Greenberg walked the audience through data from a clinical trial his group conducted in pancreatic cancer patients, in which autologous T cells were genetically modified to express a T-cell receptor specific for mesothelin—a surface antigen described in part by Jaffee’s group and highly expressed in pancreatic cancer. Patients received repeated infusions, with tumor biopsies taken before and after each one to track what was happening at the site of disease.
“All the patients showed disease progression—some of the tumors are orchestrating a tumor microenvironment that has lots of strategies that are going to mediate immune evasion and induce T-cell dysfunction,” Greenberg said. “We understood that it would take a complex set of modifications rather than a single strategy to reverse the obstacles that T cells are facing in solid tumors.”
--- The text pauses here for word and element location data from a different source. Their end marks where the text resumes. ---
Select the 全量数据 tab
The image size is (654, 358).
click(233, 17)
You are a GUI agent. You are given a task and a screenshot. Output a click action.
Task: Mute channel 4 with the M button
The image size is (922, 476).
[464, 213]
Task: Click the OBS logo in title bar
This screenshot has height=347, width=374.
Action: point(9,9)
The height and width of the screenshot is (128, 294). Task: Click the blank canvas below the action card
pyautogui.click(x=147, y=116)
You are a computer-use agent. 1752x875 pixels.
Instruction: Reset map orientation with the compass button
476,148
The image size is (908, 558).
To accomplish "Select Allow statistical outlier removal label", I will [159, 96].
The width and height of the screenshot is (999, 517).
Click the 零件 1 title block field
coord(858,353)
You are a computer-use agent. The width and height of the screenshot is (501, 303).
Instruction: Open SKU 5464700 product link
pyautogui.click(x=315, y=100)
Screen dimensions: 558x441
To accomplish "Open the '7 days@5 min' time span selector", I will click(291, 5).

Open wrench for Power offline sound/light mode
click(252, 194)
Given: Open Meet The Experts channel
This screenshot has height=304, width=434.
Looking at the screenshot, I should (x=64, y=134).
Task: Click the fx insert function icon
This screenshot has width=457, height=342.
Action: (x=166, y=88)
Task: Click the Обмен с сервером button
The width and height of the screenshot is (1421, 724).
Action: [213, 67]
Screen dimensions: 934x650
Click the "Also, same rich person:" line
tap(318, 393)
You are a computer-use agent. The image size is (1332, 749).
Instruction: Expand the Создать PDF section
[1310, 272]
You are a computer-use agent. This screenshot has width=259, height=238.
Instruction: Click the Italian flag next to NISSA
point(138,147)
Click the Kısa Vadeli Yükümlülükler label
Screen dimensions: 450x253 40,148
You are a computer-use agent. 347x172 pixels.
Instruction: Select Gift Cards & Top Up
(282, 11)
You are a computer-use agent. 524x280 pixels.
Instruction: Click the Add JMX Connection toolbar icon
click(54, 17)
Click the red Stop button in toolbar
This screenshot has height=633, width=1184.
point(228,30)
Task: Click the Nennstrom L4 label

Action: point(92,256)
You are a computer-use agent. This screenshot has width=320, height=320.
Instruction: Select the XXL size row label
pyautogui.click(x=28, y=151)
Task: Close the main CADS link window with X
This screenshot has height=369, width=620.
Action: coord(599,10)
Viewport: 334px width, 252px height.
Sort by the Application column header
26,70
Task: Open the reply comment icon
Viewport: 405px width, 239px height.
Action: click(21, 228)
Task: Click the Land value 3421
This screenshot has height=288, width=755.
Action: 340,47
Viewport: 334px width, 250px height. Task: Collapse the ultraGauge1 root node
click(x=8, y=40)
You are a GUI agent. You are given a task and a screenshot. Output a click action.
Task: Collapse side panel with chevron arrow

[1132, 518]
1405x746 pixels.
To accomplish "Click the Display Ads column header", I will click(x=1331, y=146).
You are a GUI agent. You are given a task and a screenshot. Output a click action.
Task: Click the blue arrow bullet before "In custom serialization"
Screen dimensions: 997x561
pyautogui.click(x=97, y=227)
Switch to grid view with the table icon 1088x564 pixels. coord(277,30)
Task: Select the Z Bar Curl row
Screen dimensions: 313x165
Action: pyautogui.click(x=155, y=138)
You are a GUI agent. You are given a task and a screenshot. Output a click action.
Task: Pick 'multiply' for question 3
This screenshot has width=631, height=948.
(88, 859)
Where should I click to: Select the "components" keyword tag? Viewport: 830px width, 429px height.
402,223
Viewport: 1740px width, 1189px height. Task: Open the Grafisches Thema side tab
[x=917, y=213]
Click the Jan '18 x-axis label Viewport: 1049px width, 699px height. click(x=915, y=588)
He then walked through three interconnected engineering strategies his group has developed in response, which included:
- targeting a transcription factor identified through computational analysis of exhausted T-cell datasets as a key driver of both the exhaustion and TGF-beta signaling signatures seen in tumor-infiltrating T cells;
- redesigning the TGF-beta receptor itself by replacing its suppressive intracellular signaling domain with components of the IL-2 receptor so that TGF-beta in the tumor microenvironment becomes a T-cell growth signal rather than an inhibitory one; and finally,
- overexpressing the KLHL6 protein in engineered T cells in mice to push the T cells toward a more memory-like state.
All three strategies are now being integrated, and Greenberg presented early data from a clinical trial using KRAS G12A-specific TCRs introduced into both CD4 and CD8 T cells—a design informed by evidence that CD4 T cells are critical not just for direct tumor killing but for preventing CD8 T-cell exhaustion.
“We and many others have found lots of different strategies that look promising, we need to compare all these approaches and figure out which ones can be combined—the kinds of molecular tools we all have now should make that feasible for making the next generation of engineered T cells,” Greenberg said.
These keynotes on the first day of AACR IO 2026 showcased the wealth of work that goes into translating mechanistic insights to real-world impact and underscored how important it is to continue these efforts in the field of immuno-oncology.
As Ribas said, “We need to continue to advance the basic science, translational sciences, and clinical applications to be able to effectively treat more patients.”